**WHAT YOU HAVE TO DO**. Extend the passage on PLCG2 immune cell mutations and Alzheimer's disease, which precedes the listing, by writing its next few sentences.

**SOURCE PASSAGE**.
Researchers have sussed out the biological workings of immune cell mutations previously associated with Alzheimer's disease. One of the mutations appears to play a protective role in the brain.
With tens of millions of people living with dementia worldwide and limited means of treatment, decades of time and billions of dollars have been invested in studying the disease. Yet it still remains stubbornly mysterious.
So Stanford University neuroscientist Andy Tsai and colleagues tested different variations of the phospholipase C-gamma-2 (PLCG2) gene in mice to confirm and track down the mechanism behind its previously identified association with Alzheimer's.
This gene is known to be expressed in the brain's microglia immune cells. These cells identify and devour invaders or other cells that have gone wrong in our brains.
PLCG2 is involved in signaling between microglia and inducing an inflammatory response, and it is triggered when microglia encounter amyloid brain plaques, a common characteristic of Alzheimer's.
"The microglial response affects neurons which then affects the capacity to learn and form new memories," explains Indiana University biochemist Gary Landreth.
When Tsai and team knocked out the gene entirely, the mice became more likely to develop Alzheimer's.
Microglia with mutations of PLCG2 appear to respond differently to the amyloid plaques, the researchers observed. They change the immune cell's ability to alter and compact the plaques.
One variation, M28L, acted just like the knock-out did – leaving the microglia incapable of correctly performing their task.

**RECORD EXCERPTS**.
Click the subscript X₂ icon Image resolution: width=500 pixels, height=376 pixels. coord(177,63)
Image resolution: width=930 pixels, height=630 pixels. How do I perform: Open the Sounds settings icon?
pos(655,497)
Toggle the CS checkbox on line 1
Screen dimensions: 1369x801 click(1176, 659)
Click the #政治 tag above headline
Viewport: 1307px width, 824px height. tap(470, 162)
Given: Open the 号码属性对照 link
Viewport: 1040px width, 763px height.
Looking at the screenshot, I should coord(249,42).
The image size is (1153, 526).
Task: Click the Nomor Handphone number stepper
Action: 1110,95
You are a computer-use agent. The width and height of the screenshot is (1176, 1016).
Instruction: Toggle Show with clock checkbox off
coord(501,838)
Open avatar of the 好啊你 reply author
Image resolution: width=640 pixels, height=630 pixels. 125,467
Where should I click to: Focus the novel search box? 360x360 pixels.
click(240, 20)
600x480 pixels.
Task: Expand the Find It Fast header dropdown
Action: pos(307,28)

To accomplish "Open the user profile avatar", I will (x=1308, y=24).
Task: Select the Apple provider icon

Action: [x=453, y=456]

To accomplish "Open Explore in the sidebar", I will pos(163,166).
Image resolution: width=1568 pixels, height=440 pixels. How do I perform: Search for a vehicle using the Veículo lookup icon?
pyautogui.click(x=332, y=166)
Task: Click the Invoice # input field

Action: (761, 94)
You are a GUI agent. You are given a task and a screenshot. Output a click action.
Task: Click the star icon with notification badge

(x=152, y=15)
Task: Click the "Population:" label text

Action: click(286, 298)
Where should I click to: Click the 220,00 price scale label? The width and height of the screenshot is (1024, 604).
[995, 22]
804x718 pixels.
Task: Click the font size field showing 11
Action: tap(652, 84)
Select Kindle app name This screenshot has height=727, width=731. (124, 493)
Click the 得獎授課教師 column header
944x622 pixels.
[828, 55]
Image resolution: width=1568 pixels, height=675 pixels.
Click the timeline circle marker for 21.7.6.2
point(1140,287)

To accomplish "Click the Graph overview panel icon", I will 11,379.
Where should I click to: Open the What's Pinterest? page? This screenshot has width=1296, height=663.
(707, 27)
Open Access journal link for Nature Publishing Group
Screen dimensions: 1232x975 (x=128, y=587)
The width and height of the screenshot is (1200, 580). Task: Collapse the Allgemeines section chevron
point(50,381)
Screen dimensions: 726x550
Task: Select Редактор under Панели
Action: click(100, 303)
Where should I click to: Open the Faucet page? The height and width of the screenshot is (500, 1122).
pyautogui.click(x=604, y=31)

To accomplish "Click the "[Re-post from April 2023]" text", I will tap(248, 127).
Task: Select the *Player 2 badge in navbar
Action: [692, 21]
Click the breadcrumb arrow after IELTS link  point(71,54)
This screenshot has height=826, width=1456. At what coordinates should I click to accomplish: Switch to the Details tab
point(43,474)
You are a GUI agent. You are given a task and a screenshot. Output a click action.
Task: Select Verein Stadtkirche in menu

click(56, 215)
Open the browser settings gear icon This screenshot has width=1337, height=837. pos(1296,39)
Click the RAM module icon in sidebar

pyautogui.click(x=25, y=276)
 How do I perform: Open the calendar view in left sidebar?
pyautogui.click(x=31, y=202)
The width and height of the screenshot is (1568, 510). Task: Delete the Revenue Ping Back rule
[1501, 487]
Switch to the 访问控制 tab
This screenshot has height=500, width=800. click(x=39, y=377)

**RESULT FOR THIS EXERCISE**.
"They cannot efficiently mobilize a robust response to the deposited amyloid," the team writes in their paper.
But another version of the gene, P522R, was able to sustain working memory of mice impaired with a model of Alzheimer's disease with increased activity of the PLCG2 protein.
Tsai and colleagues suspect that by allowing the microglia to reduce plaques more effectively, the mutation helps clear the way for neurotransmitters to reach their targets in mousebrains with Alzheimer's-like features.
This theory requires more testing to be confirmed, and while the protective mutation has been seen in humans, there is no data beyond a genetic association between M28L and Alzheimer's in humans as this mutation seems to be rare. But the new study aligns with recent suggestions that Alzheimer's is an immune disease and the amyloid plaques themselves are not what's malfunctioning.
Overall the results indicate "that promoting a neuroprotective microglial response to amyloid pathology could limit Alheimer's disease progression," Tsai and team conclude.
This research was published in Immunity.